While it got a little hairy there for a couple of weeks, the best team in the Premier League is going to win the Premier League.

I called it in October, back when Manchester City and Liverpool were already six and seven points back, respectively. And my reasoning then is the same as why Arsenal — ultimately and finally — won their first Premier League title in 22 years:

This is one of the greatest defensive teams we’ve ever seen, and it’s probably the best set piece team we’ve ever seen, too.

Of course, “defense and set pieces” is typically the remit of overachieving lower-to-midtable clubs, isn’t it? Don’t you need to score lots of goals to win a 38-game-season title?

As the fantastic Arsenal blogger Scott Willis put it a couple of years ago: If you pair the greatest-ever Premier League defense with an average attack (based on goals scored and conceded), you’d get a plus-36 goal differential. Flip it around — best-ever attack, with an average defense — and you’d be looking at a plus-57 margin.

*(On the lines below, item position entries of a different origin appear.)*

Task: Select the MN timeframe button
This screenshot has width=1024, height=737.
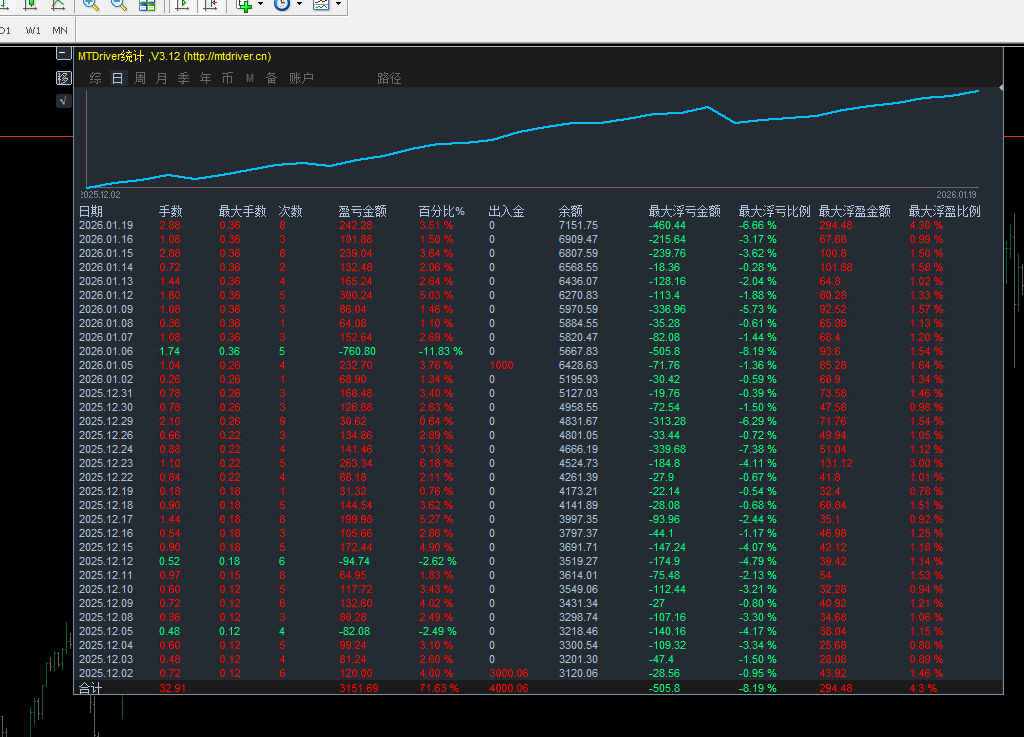Action: coord(60,31)
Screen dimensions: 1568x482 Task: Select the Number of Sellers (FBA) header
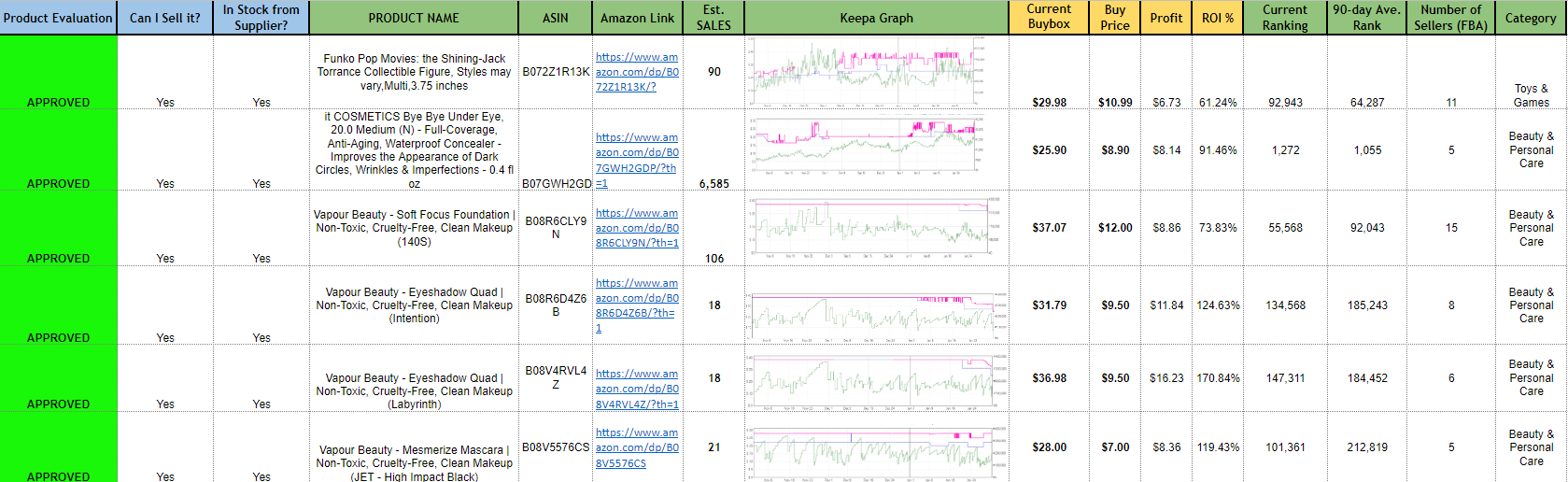(1450, 18)
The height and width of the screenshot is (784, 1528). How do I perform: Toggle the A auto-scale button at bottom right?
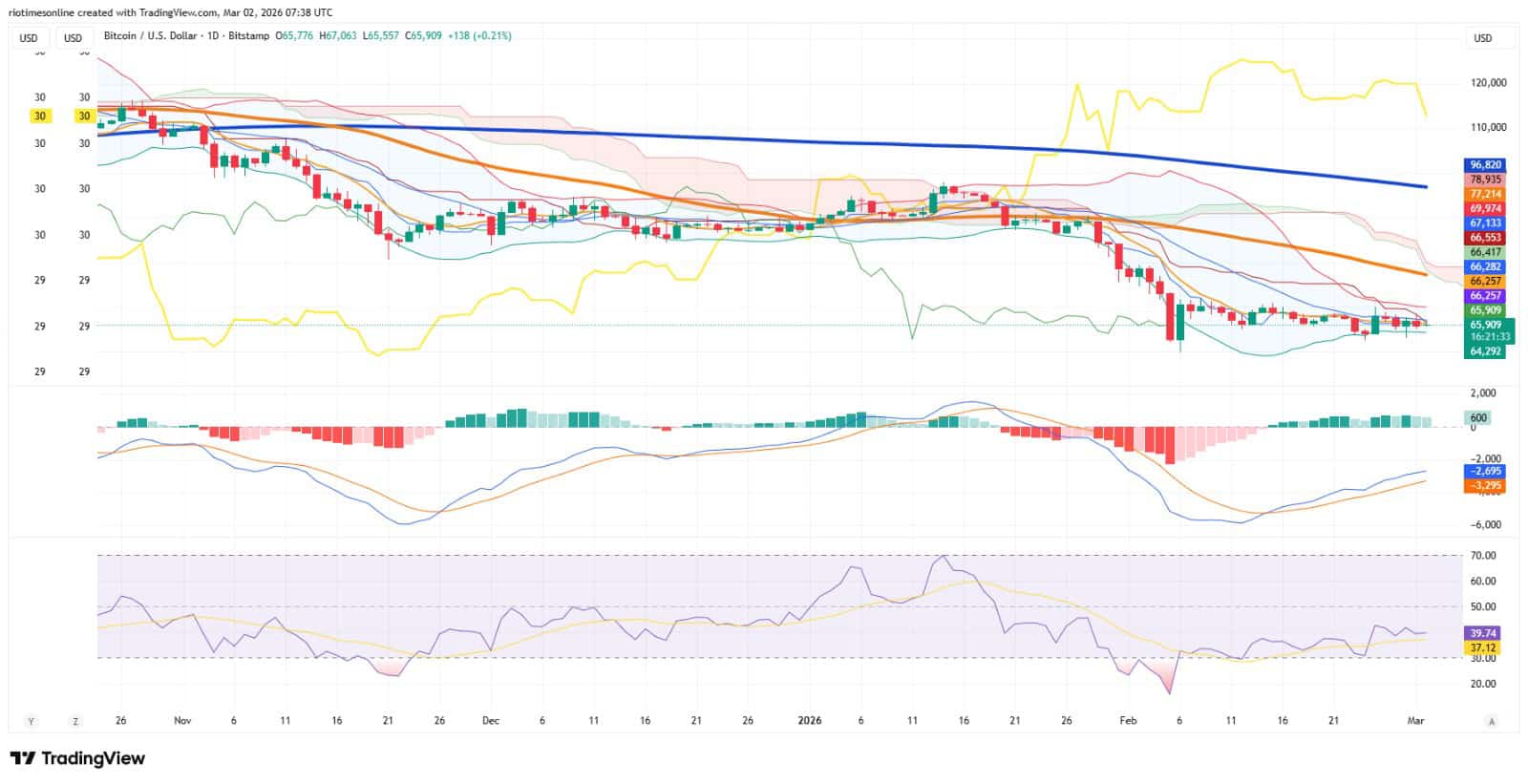[1491, 721]
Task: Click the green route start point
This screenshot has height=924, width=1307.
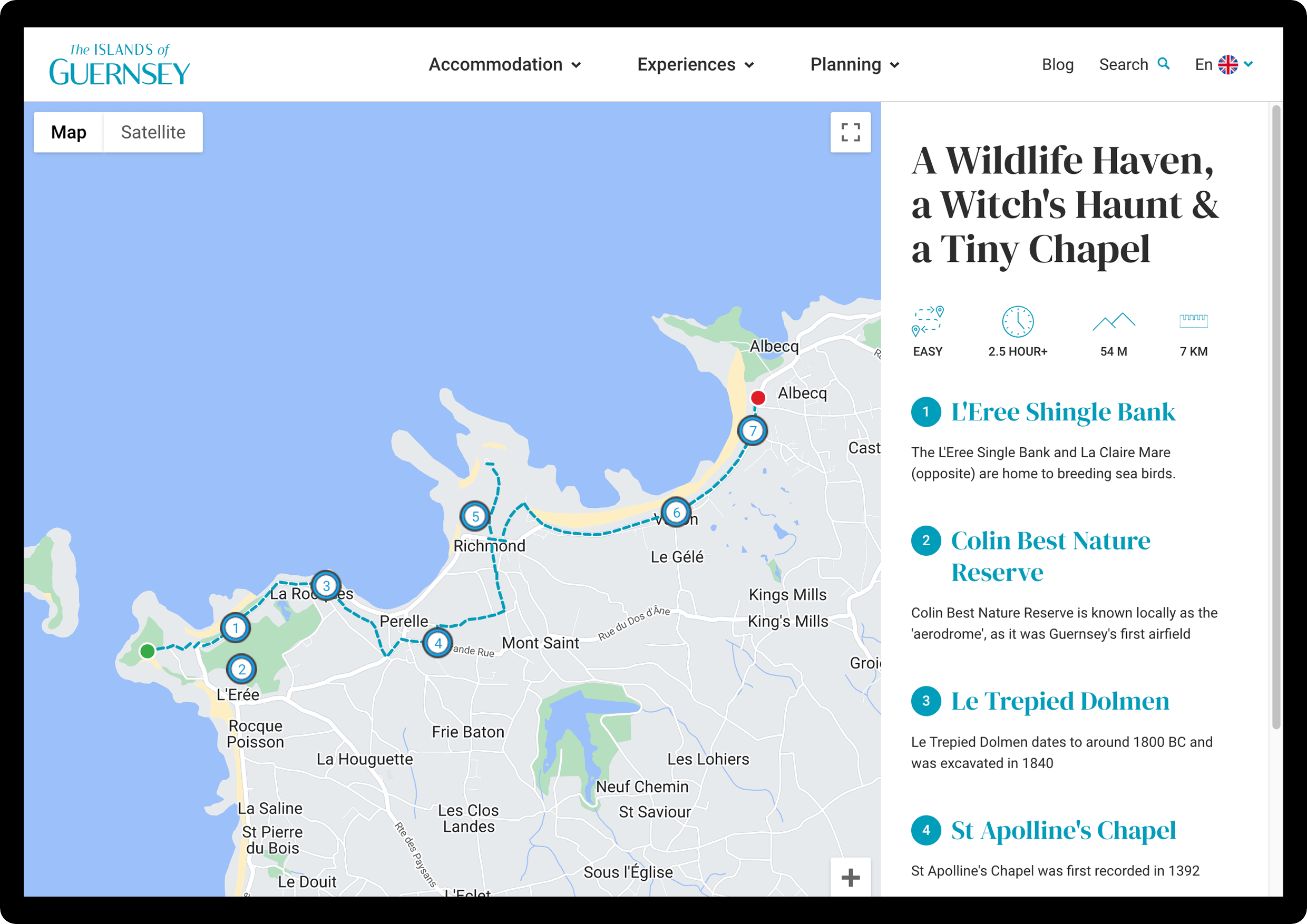Action: pos(148,651)
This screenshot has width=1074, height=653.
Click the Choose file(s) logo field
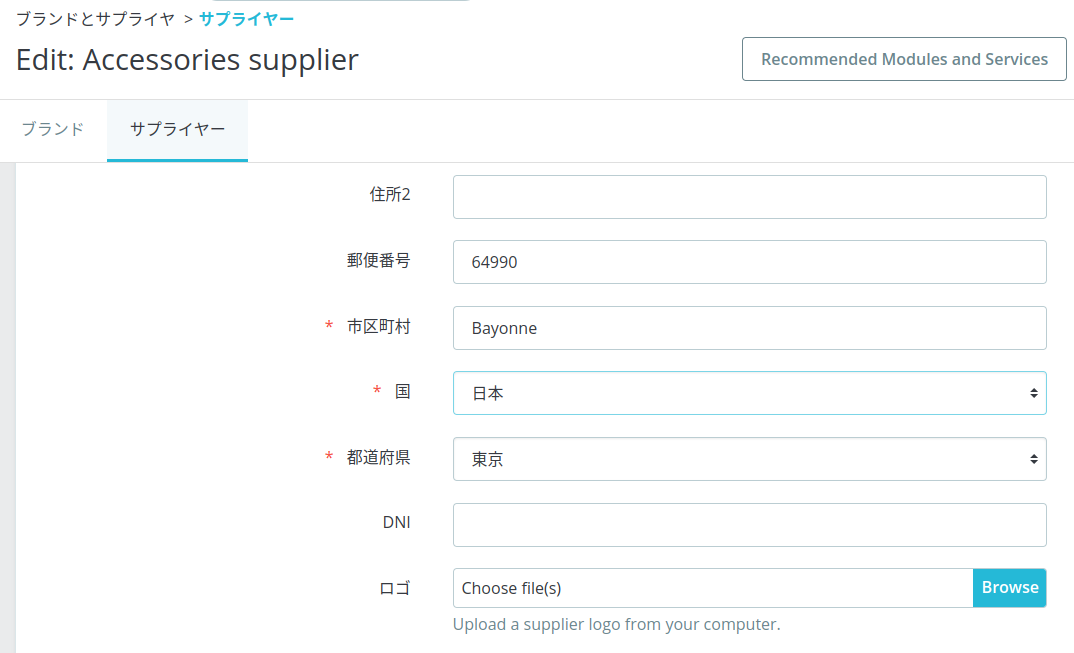(712, 588)
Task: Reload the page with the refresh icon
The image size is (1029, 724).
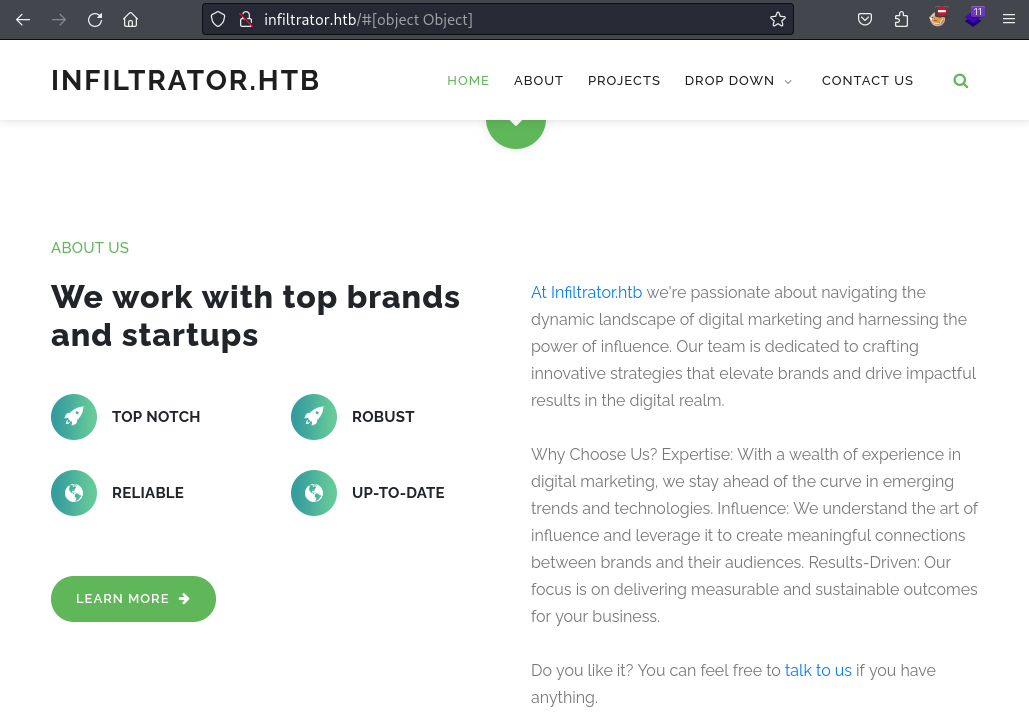Action: click(95, 20)
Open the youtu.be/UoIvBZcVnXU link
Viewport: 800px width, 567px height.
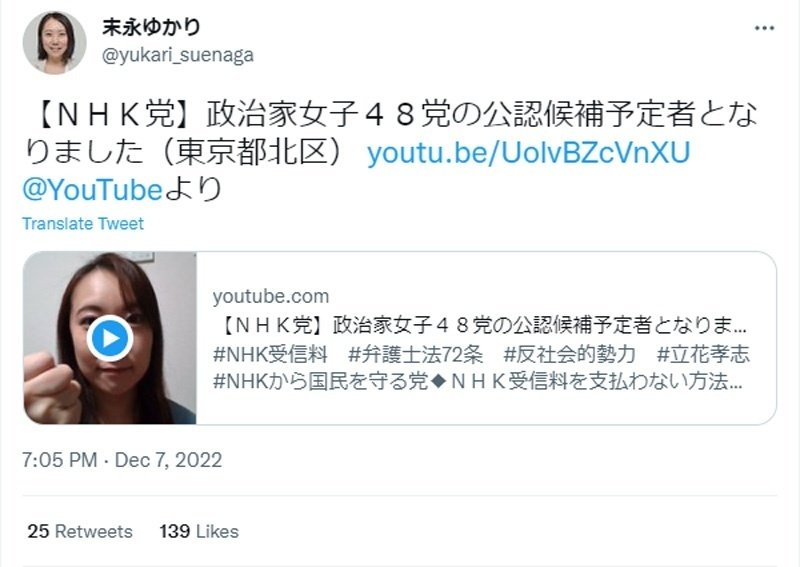528,153

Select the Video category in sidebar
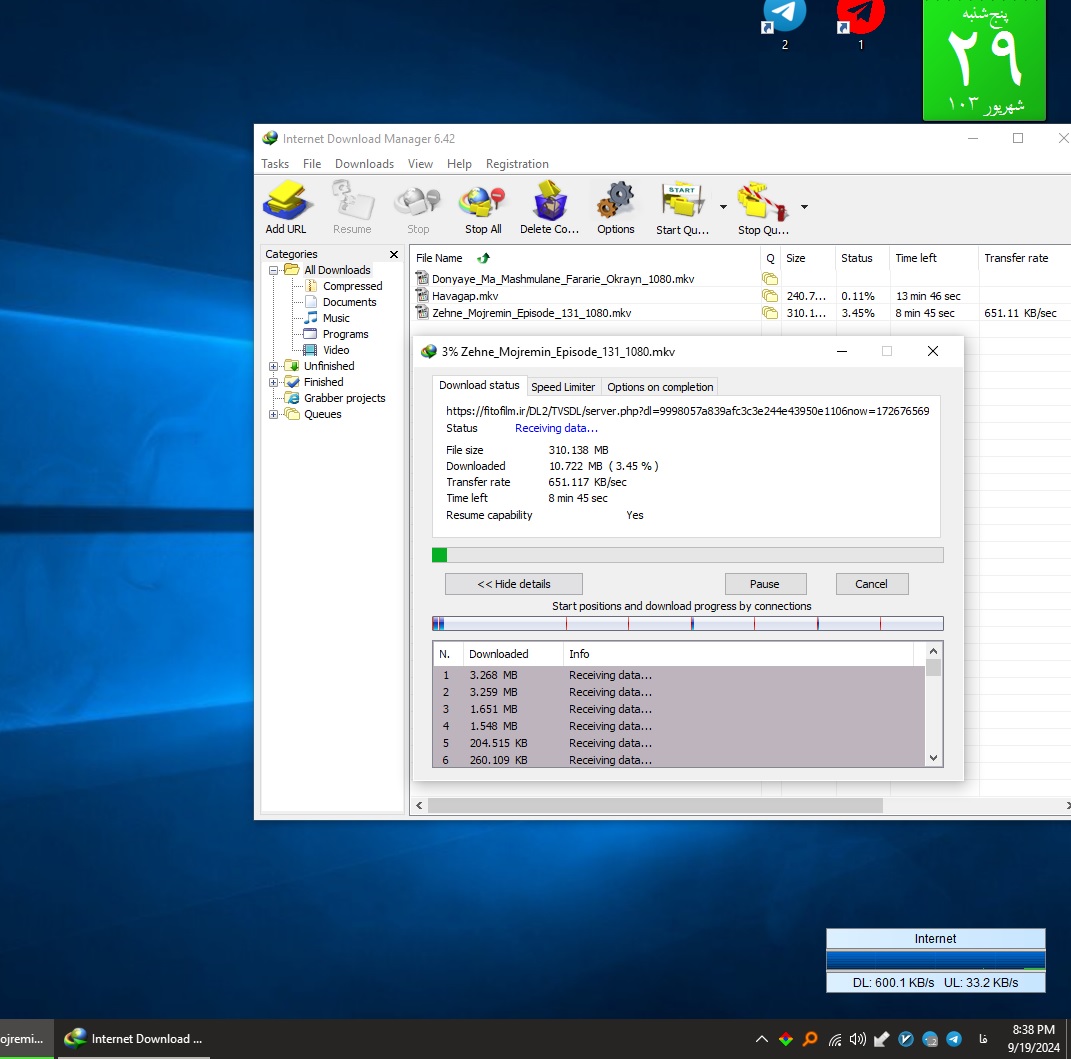[336, 350]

So while they might not produce the kind of risk-taking, goal-hungry soccer that’ll pull you out of your seat, Arsenal under manager Mikel Arteta have produced a new and unique version of title-winning excellence. It’s rare — especially since Pep Guardiola and Jurgen Klopp shoved the modern version of the sport in a new direction — to see a team that’ has been as good as Arsenal have, in the way that Arsenal have.

Here are nine numbers that explain how — and why — it all worked.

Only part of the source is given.